3. Gewaltenteilung (Rechtsstaat)
Bedeutung: Die Gewaltenteilung zwischen
- Gesetzgebung (Das Parlament)
- Ausführung (wie Behörden, Polizei und Militär)
- Rechtsprechung (meist Gerichte und Richter)
Auch bekannt als Legislative, Exekutive, Judikative des französischen Philosophen Montesquieu in seinem Werk “Vom Geist der Gesetze” (1748).
Warum essenziell? Sie verhindert Machtkonzentration und schützt vor Willkür, indem sie sicherstellt, dass gewählte Vertreter ihre Macht nicht unkontrolliert ausüben können. Zum Beispiel, wenn gewählte Vertreter die Herrschaft des Volkes aushebeln wollen.
4. Medienfreiheit
Bedeutung: Medien, die sowohl privat als auch kommerziell erstellt werden können und von jedermann zugänglich sind. Wichtig ist, dass sie journalistisch, kritisch, investigativ sein können. Vor allem gegenüber dem Staat bzw. den Machthabern.
Warum essenziell? Herrschaft des Volkes ist ohne Transparenz nicht möglich. Nur dort, wo öffentliche Kontrolle möglich ist – umgangssprachlich: wo den Machthabern auf die Finger geschaut werden kann – kann das Volk auch faktisch über die Machthaber bestimmen und damit sich selbst wahrhaft beherrschen.
5. Menschenrechte
Bedeutung: Die Achtung der Menschenrechte, wie sie von der Gesellschaft definiert werden. Nach heutigem Standard bietet die Allgemeine Erklärung der Menschenrechte die weltweit anerkannteste Definition. (Universal Declaration of Human Rights, kurz: UDHR) [Q3]

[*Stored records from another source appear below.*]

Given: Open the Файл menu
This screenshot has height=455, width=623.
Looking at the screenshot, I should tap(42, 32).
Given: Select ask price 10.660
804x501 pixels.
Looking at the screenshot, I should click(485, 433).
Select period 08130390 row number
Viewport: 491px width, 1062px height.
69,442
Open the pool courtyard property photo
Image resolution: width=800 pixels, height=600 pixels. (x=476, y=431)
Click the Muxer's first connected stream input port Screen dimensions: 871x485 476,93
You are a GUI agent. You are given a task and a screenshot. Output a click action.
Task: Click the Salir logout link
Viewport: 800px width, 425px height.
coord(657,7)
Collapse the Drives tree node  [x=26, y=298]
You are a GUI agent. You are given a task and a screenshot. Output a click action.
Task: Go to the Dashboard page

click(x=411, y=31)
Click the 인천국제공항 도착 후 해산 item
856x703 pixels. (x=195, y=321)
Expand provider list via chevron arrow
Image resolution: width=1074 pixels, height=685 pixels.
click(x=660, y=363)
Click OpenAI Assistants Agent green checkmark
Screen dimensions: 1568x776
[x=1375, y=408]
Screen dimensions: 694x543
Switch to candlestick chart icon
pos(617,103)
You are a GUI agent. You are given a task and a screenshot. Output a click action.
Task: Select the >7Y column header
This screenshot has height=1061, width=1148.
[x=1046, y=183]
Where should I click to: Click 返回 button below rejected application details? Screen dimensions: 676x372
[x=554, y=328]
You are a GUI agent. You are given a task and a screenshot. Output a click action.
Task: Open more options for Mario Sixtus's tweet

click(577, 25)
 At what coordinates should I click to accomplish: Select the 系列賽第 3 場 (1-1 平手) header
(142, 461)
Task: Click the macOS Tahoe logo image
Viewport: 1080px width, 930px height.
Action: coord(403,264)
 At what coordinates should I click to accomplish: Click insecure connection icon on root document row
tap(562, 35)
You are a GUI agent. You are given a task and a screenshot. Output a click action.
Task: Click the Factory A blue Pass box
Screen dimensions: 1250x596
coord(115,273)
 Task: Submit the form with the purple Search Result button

Warum essenziell? Diese Rechte schützen Minderheiten und damit vor einer Diktatur der Mehrheit, in der nicht mehr das Volk, sondern nur noch ein Teil des Volkes herrscht.
Der Demokratieindex
Eine detaillierte und standardisierte Untersuchung wie demokratisch ein Land ist bietet die Zeitschrift The Economist. Diese verwendet 60 Fragen, die unterschiedlich gewichtet werden, um die Punkte pro Land zu berechnen. [Q4]
Den bisher höchsten Wert erreichte beispielsweise Norwegen mit 9,93 Punkten in den Jahren 2012 bis 2016 und ist seither das einzige Land, das jemals die 9,9-Marke überschritten hat.
Fazit
Diese fünf Säulen bilden das Fundament einer funktionierenden Demokratie. Sie können als grober Richtwert dienen, um zu ermitteln, ob es sich bei einem Staatssystem um eine Demokratie handelt. Die umfassendste, genauste und einheitliche Bewertung von Demokratien bietet The Economist.
Es sollte immer bedacht werden, dass Demokratie kein unveränderlicher Zustand ist. Jedes demokratische Land ist in seiner Form individuell, und es erfordert ständige Wachsamkeit und Engagement der Bürger, um sie zu bewahren.